ネコザメ科とは?
ねこざめか
ネコザメ科とは、頭部が丸く小型でずんぐりとした体形を持つ底生性のサメの仲間を含む分類群です。
ネコザメ科(学名:Heterodontidae)は、板鰓亜綱・ネコザメ目に属するサメの科で、現生する最も原始的なサメのグループのひとつとされています。現在確認されている種は比較的少なく、すべてネコザメ属(Heterodontus)に分類されます。
ネコザメ科の特徴としては以下の点が挙げられます。
- 頭部が丸みを帯びており、目の上に隆起した稜線がある
- 前歯は小さく尖っているが、奥歯は貝殻を砕くための平たい臼歯状になっている
- 背びれの前方にトゲ(棘)を持つ
- 比較的小型で、多くは体長1〜1.5メートル程度
海底付近を這うように生活する底生性の捕食者で、貝類・ウニ・甲殻類などを硬い奥歯で砕いて食べます。
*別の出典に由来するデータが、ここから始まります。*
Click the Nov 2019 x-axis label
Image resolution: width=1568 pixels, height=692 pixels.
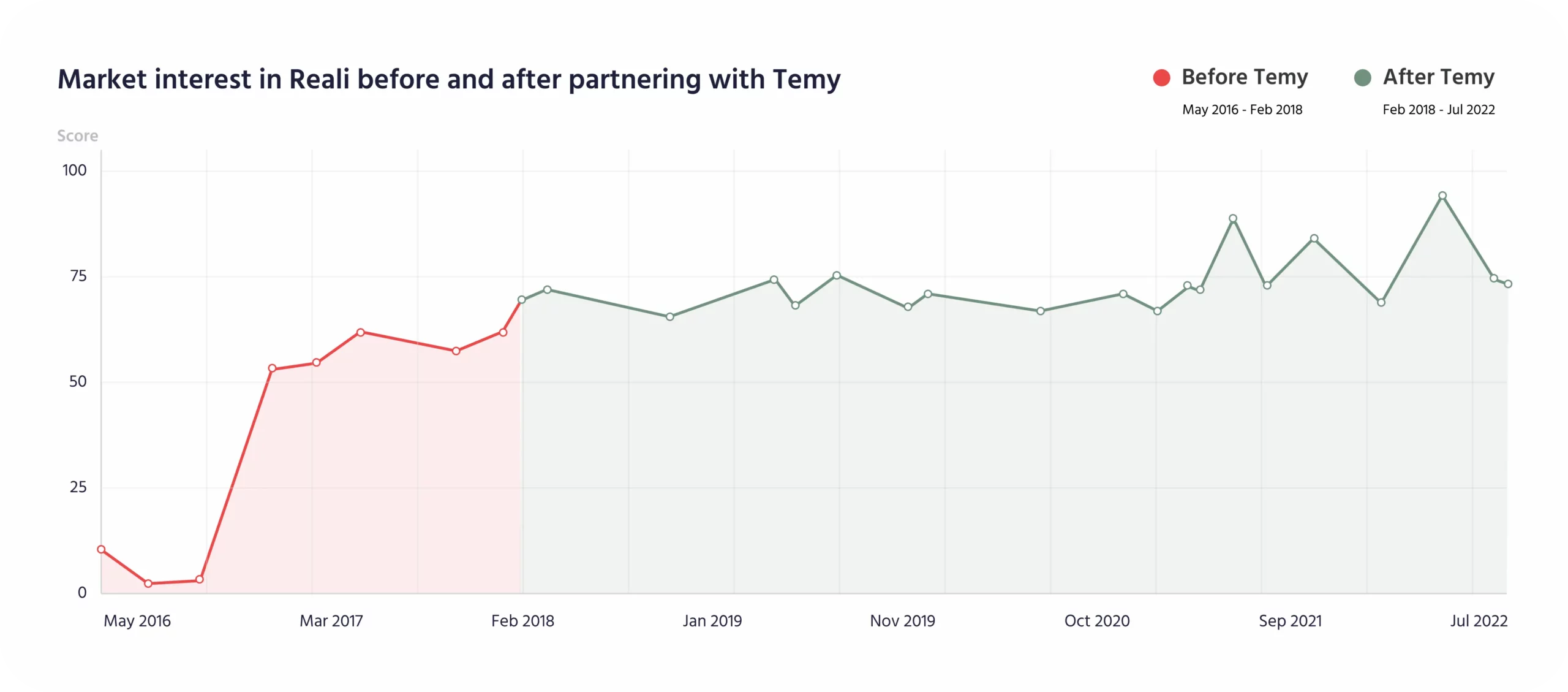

浅い岩礁域や藻場を好み、夜行性の傾向があります。日本近海にもネコザメ(Heterodontus japonicus)が生息しており、太平洋・インド洋・東アジア沿岸に分布しています。人への危険性は低く、温和な性質のサメとして知られています。
使い方・例文
水族館でネコザメ科のサメを観察すると、平たい臼歯で貝を噛み砕く独特の食事シーンや、岩の隙間でじっとしている底生性の習性を間近に見ることができます。